Simon Templar arrives in a Welsh village in time to join the search for a lost shepherd. When the stray shepherd is located he's out of his mind, with strange lascerations across his chest.
Sometimes Leslie Charteris seemed to be dozing over his typewriter. He wrote an awful lot until he farmed the Saint out, and churned out rubbish with the greater Templar yarns.
This tale was changed a lot and was stuffed with familiar faces to make it palatable (including lovely Annette Andre, who once popped up in the overrated but nevertheless brilliant "The Prisoner"; and Anthony Bate as the not-quite-mad-enough scientist who seems not so much mad as incredibly testy).

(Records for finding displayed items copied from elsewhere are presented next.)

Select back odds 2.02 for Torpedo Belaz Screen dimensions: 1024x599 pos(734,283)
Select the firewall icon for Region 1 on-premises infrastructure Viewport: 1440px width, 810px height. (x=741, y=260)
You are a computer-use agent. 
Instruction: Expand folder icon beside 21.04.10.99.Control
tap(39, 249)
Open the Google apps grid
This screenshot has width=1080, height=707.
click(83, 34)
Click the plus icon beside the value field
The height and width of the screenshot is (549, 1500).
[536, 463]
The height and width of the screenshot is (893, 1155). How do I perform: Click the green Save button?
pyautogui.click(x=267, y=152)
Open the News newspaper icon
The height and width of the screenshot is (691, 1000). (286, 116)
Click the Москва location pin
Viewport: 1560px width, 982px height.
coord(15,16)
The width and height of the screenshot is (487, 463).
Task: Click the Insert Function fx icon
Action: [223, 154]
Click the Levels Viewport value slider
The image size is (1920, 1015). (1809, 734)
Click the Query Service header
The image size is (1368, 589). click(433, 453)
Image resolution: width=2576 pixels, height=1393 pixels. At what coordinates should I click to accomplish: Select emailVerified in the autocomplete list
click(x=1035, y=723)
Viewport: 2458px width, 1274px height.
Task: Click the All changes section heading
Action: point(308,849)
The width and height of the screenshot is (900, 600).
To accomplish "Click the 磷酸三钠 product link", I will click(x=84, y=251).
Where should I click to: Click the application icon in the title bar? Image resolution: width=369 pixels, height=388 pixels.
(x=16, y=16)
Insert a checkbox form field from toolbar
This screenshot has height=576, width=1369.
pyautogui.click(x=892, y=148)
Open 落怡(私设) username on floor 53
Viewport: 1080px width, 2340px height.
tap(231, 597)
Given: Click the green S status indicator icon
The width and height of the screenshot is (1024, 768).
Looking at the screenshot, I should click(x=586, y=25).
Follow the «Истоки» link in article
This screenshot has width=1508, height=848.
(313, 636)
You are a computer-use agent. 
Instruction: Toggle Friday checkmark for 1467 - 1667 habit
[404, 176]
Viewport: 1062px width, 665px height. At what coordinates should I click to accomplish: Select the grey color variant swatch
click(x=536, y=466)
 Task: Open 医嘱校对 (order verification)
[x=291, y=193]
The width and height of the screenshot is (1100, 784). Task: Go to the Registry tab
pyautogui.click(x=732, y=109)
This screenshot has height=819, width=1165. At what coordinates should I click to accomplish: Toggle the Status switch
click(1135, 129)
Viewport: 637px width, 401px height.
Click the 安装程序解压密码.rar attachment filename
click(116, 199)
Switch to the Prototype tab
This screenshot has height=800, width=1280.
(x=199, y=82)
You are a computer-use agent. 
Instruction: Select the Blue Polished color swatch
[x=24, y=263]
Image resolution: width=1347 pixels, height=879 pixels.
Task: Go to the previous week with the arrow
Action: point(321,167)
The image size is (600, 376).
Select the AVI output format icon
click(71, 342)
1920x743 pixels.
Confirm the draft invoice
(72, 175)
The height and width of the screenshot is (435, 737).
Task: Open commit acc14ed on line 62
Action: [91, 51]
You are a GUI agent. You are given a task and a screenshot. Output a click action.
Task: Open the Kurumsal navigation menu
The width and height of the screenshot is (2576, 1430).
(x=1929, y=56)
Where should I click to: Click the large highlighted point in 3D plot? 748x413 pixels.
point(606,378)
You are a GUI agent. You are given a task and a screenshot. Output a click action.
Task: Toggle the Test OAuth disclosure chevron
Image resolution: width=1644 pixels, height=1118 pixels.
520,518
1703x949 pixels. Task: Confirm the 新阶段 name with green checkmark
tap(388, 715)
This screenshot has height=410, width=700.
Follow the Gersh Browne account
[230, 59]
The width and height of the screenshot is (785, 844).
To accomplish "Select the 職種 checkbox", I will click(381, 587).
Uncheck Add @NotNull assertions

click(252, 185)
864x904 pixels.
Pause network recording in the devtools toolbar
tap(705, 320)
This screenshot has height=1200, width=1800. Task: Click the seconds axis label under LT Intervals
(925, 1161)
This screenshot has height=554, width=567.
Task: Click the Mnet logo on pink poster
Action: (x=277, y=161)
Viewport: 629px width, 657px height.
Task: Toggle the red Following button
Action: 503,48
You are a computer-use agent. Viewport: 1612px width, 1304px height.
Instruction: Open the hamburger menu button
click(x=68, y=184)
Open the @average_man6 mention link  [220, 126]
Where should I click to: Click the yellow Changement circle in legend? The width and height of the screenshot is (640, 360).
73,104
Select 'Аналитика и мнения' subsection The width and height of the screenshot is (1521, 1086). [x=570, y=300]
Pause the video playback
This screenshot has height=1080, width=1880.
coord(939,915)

The problem with "mad scientist" stories is making what they're mad about seem realistic. American '60s TV, which had more money, had enough difficulty with making its off-and-on brilliant SF programs believable. This tale ends up downright silly. But it was Charteris' idea. He gets the blame.
Moore and Andre are pretty and play well together. The supporting players do their best to make it believable. But in the final analysis it has the feel of a Steed and Mrs. Peel episode without the flippant humor.
Still, though I'm a Charteris "ST" fan myself, i try to catch anything with Annette Andre. And Moore, as always, is good at what he does, whether he's Simon Templar or James Bond. The pretty heroes make this episode watchable.